Item-finding records:
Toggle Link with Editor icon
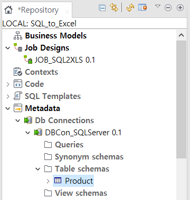This screenshot has width=190, height=200. (114, 7)
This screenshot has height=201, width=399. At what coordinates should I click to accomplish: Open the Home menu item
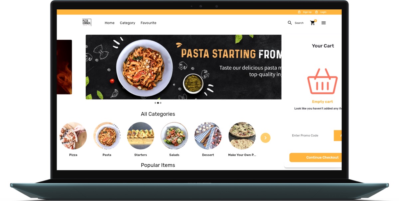(109, 23)
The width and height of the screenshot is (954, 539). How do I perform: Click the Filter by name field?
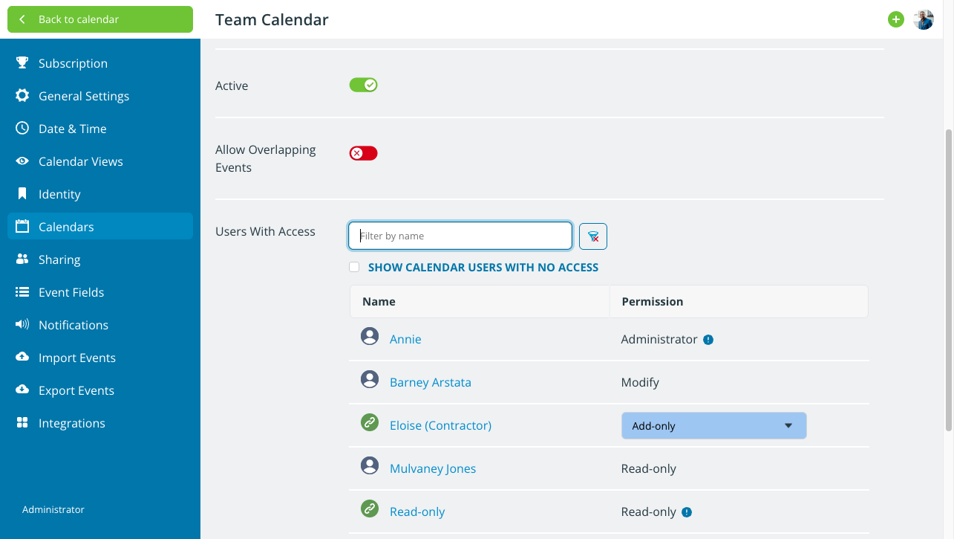tap(460, 236)
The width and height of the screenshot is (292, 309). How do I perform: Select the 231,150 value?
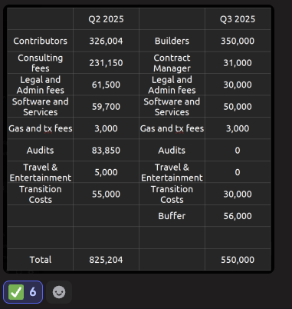(106, 63)
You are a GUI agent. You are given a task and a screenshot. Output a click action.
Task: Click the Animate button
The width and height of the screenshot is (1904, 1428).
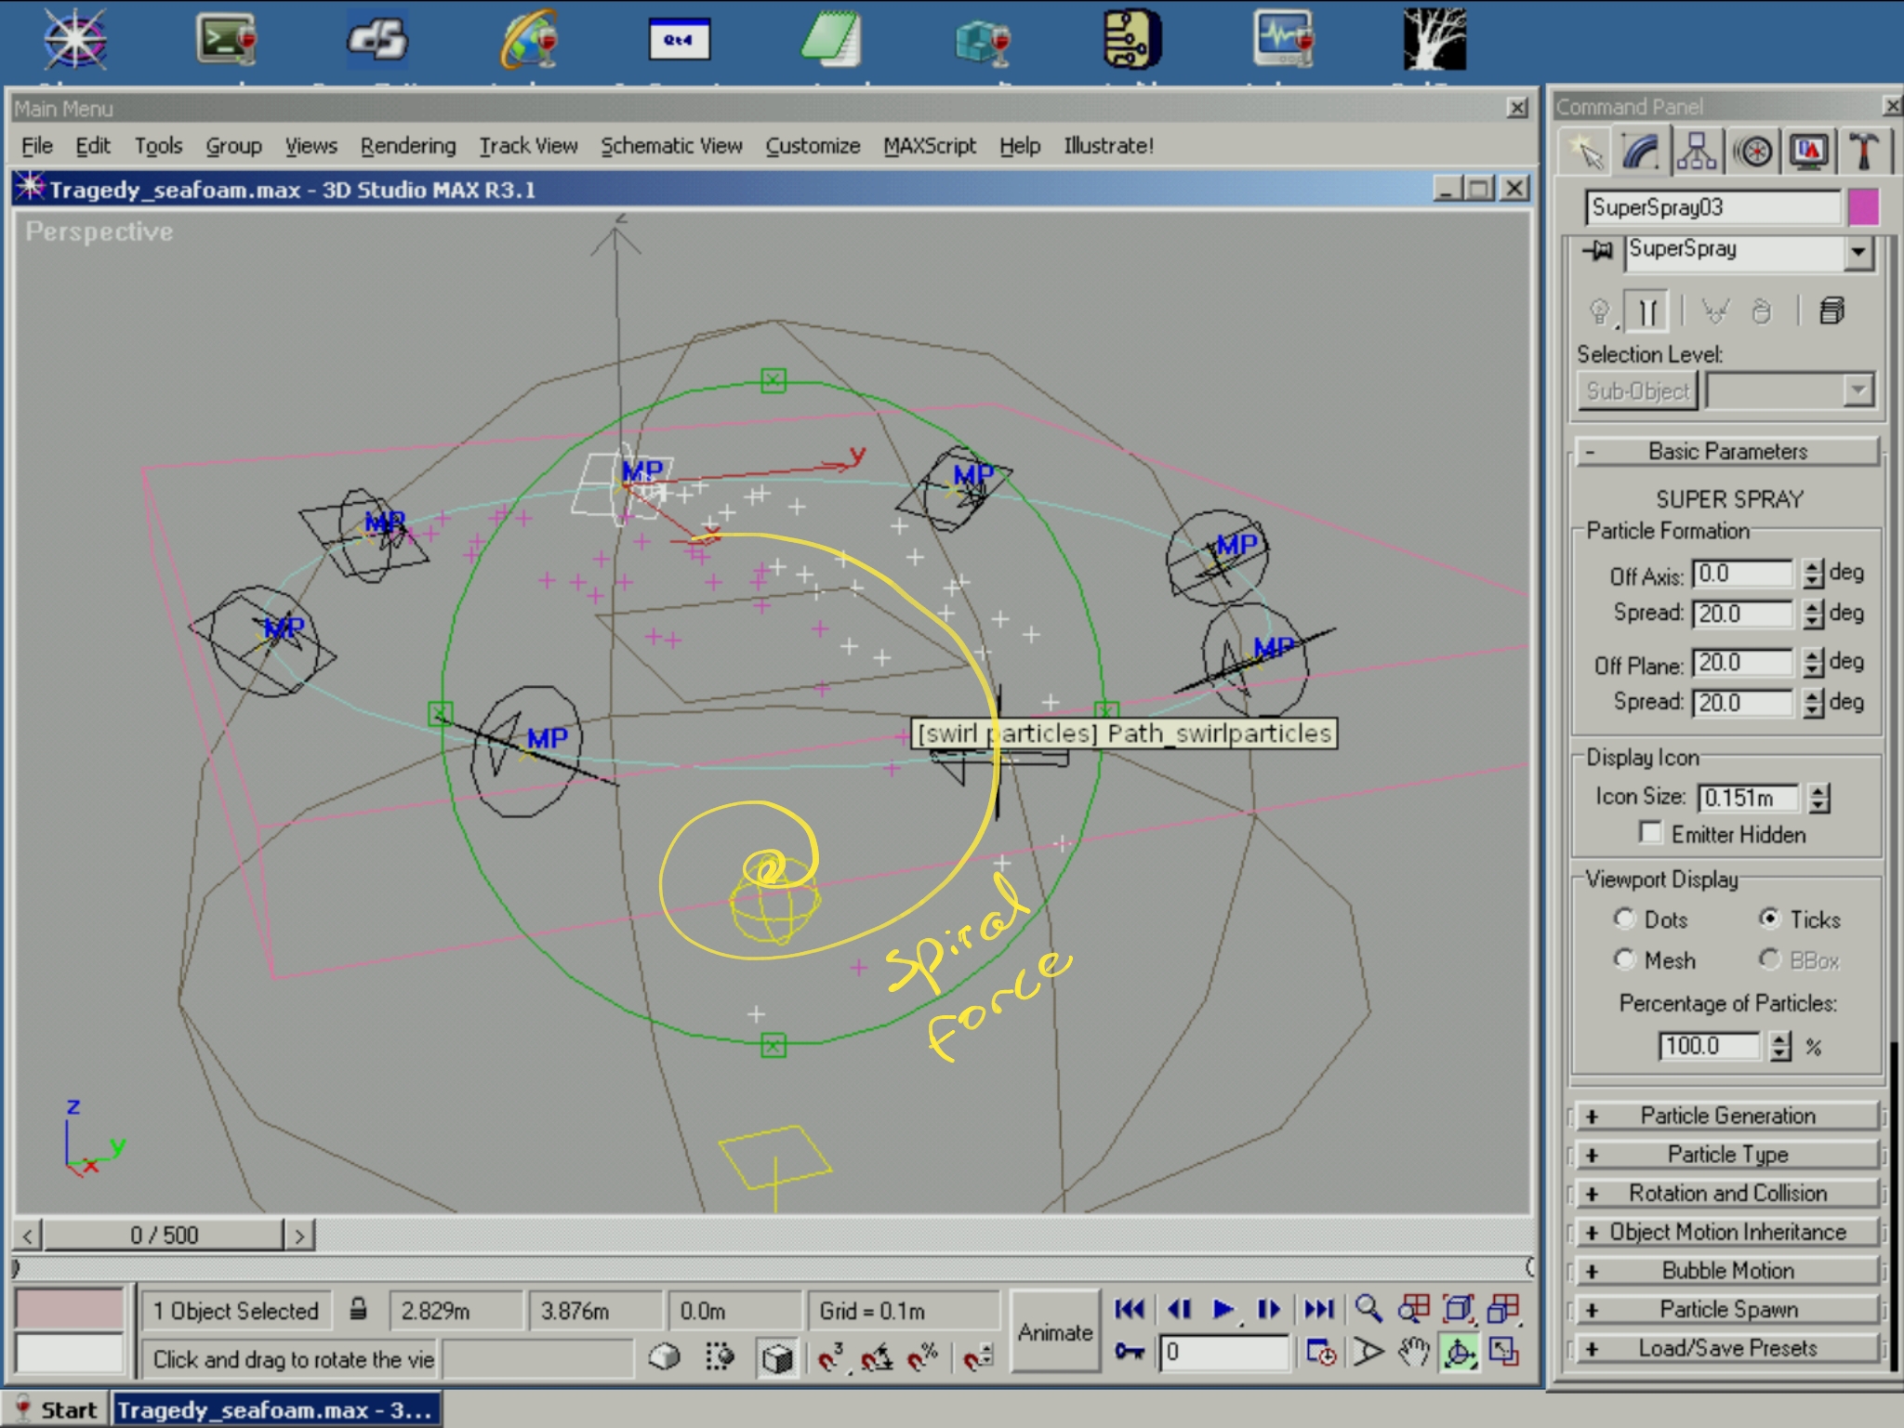(1054, 1331)
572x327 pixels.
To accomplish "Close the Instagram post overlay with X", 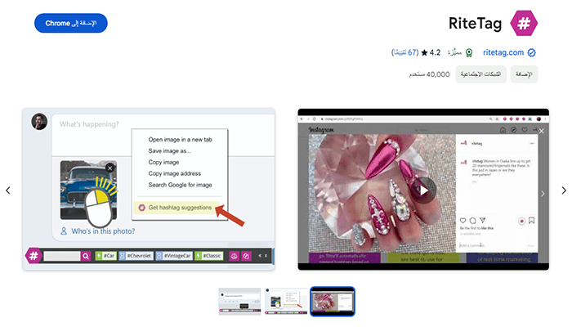I will [541, 130].
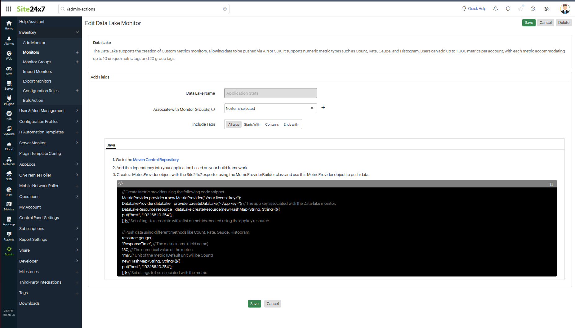Screen dimensions: 575x328
Task: Switch tag filtering to Ends with
Action: click(x=291, y=124)
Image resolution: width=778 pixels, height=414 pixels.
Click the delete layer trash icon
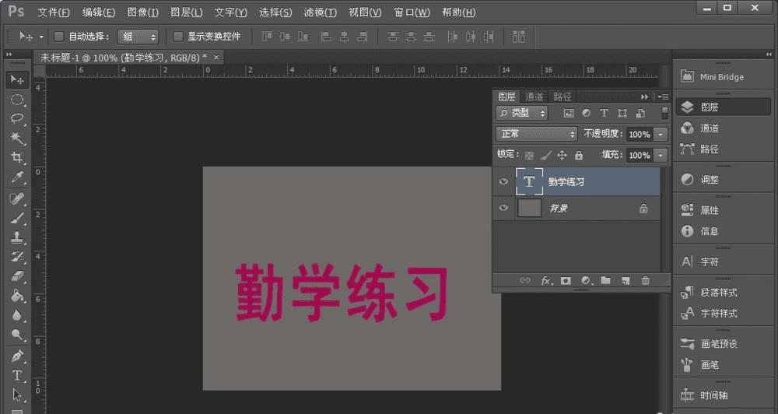tap(645, 280)
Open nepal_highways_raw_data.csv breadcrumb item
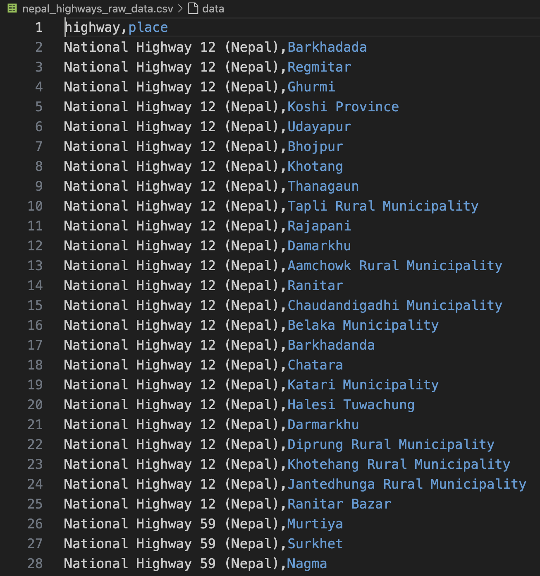The height and width of the screenshot is (576, 540). [x=98, y=9]
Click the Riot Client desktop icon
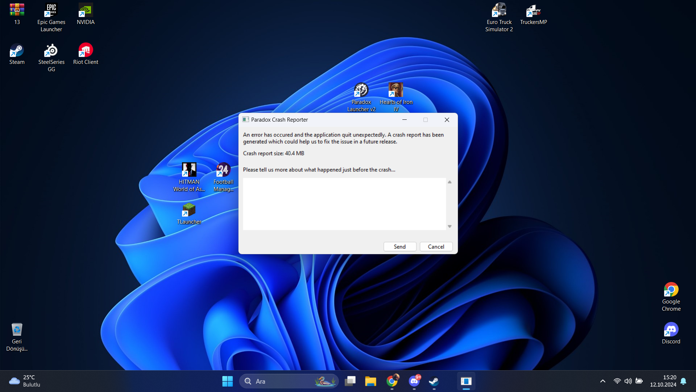Screen dimensions: 696x392 [86, 51]
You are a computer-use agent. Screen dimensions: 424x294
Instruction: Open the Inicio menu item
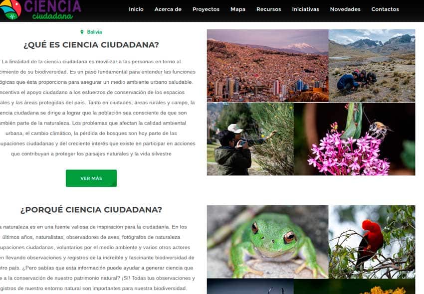click(136, 9)
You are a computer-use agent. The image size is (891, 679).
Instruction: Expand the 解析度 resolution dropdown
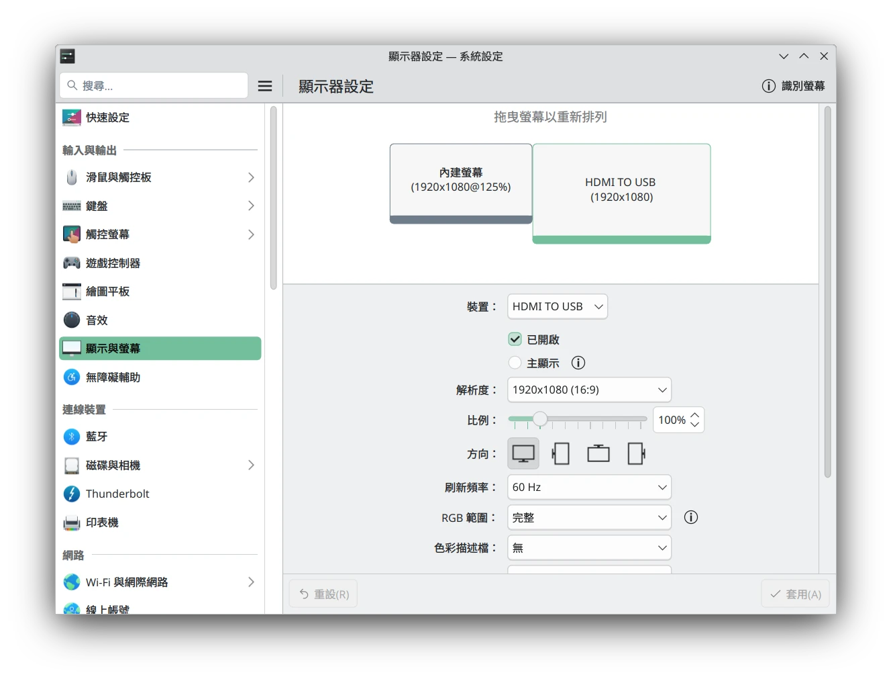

▶ _OBJECTIVE_: Put everything from the line containing "Open nepal_highways_raw_data.csv breadcrumb" down to the end of the data into a JSON list of strings, one string per line, skipping blank lines and leaving out the pictures.

▶ _RESULT OF THE EXERCISE_:
[
  "Open nepal_highways_raw_data.csv breadcrumb item",
  "The height and width of the screenshot is (576, 540). [x=98, y=9]",
  "Click the Riot Client desktop icon",
  "Screen dimensions: 696x392 [86, 51]",
  "You are a computer-use agent. Screen dimensions: 424x294",
  "Instruction: Open the Inicio menu item",
  "click(136, 9)",
  "You are a computer-use agent. The image size is (891, 679).",
  "Instruction: Expand the 解析度 resolution dropdown"
]